Accoglienza in mano alle 'ndrine, Sacco resta dietro le sbarre

Un uomo di pace. Sì, ma a favore dei clan che prima del suo avvento alla guida del Cara di Isola Capo Rizzuto si combattevano senza pietà per conquistare soldi e soprattutto potere. Una guerra di mafia annacquata dalla pioggia di denari garantita da quell’enorme centro per richiedenti asilo affacciato sull’aeroporto Sant’Anna di Crotone, dove le ’ndrine locali avrebbero fatto letteralmente il bello e il cattivo tempo restituendo ai migranti condizioni di vita disumane. A rimettere in asse quei fragili equilibri criminali ci avrebbe pensato in prima persona Leonardo Sacco, l’ex governatore della Misericordia di Isola finito al centro dell’inchiesta “Jonny” coordinata dalla Direzione distrettuale antimafia di Catanzaro. Le pesantissime accuse che il 15 maggio scorso hanno spedito Sacco dietro le sbarre sono state del resto confermate dal Tribunale della libertà del capoluogo di regione, che ha così respinto l’istanza di scarcerazione avanzata dai difensori di Sacco, gli avvocati Giancarlo Pittelli e Francesco Verri.

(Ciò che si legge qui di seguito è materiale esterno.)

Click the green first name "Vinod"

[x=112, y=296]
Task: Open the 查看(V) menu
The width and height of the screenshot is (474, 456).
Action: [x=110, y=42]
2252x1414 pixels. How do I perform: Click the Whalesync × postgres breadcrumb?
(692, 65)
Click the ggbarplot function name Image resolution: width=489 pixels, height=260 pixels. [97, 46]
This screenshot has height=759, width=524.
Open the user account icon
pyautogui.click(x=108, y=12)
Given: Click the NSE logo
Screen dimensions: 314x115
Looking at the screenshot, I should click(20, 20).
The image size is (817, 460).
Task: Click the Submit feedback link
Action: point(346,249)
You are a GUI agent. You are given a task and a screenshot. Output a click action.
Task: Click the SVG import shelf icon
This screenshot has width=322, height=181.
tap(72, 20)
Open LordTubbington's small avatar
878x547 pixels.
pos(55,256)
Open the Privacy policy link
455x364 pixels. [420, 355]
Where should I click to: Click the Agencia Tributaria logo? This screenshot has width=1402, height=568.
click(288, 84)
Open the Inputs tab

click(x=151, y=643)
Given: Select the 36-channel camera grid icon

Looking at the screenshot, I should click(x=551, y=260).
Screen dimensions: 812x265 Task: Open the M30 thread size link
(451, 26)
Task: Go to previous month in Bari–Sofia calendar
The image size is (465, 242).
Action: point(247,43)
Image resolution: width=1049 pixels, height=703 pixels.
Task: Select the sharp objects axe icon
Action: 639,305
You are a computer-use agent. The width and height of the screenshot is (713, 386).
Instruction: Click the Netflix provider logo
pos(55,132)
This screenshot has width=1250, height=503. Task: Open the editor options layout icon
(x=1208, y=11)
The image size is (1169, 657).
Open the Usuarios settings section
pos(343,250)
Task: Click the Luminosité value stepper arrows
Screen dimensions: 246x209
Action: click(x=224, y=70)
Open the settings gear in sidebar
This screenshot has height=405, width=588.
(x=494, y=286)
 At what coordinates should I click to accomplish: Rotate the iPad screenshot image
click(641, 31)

Tra le motivazioni del provvedimento spicca proprio quella che attribuisce a Leonardo Sacco il ruolo di “paciere” tra i vari gruppi ’ndranghetistici attivi sul territorio di Isola e dintorni. Su tutti il potente clan Arena, la cosca dominante che col Cara nelle mani della confraternita guidata da Sacco avrebbe fatto affari a sei zeri. Milioni di euro ottenuti praticamente senza far nulla, se non affamare e rendere ancora più penose le condizioni della miriade di migranti stipata nel Centro per richiedenti asilo più grande d’Europa. I fondi per l’accoglienza – questa la ricostruzione del procuratore Nicola Gratteri, dell’aggiunto Vincenzo Luberto e del sostituto Domenico Guarascio – venivano infatti girati a società di ristorazione e altre tipologie di forniture collegate a doppio filo coi clan. Ditte che per anni non avrebbero erogato il servizio secondo i dettami dell’accordo stipulato con le autorità.

E sono proprio i rapporti istituzionali di Sacco uno degli aspetti più inquietanti di tutta l’inchiesta. Il 38enne originario di Cariati, in provincia di Cosenza, era solito intrattenersi con importanti esponenti politici di tutto l’arco costituzionale. Fotografie, telefonate e quant’altro che – almeno alla luce delle contestazioni mosse dalla Dda catanzarese – lasciano trasparire una capacità dissimulatoria di grande rilievo. Segno d’un uomo che si trovava a suo agio con boss e sottosegretari, con professionisti al soldo delle ’ndrine e parlamentari della Repubblica. Un uomo dalle mille relazioni, che s’era pure lanciato nel mondo del pallone: sua fino al 15 maggio scorso era la presidenza della locale squadra di calcio, la Polisportiva Isola Capo Rizzuto, team che ha ben figurato nell’ultimo campionato d’Eccellenza. Una società calcistica adesso nelle mani del giovane sindaco Gianluca Bruno, impegnato a gestire anche quest’altra “grana” in un momento particolarmente complicato per la sua comunità.

Oltre alle ricostruzioni documentali e alle intercettazioni, i magistrati che hanno condotto l’inchiesta “Jonny” si sono avvalsi del contributo di numerosi collaboratori di giustizia. Tutti i pentiti hanno indicato Sacco come punto di mediazione tra le istituzioni e i clan. Attribuendo un ruolo importante nell’enorme raggiro pure a un sacerdote, don Edoardo Scordio, parroco della chiesa di Maria Assunta e soprattutto fondatore della Misericordia a Isola Capo Rizzuto.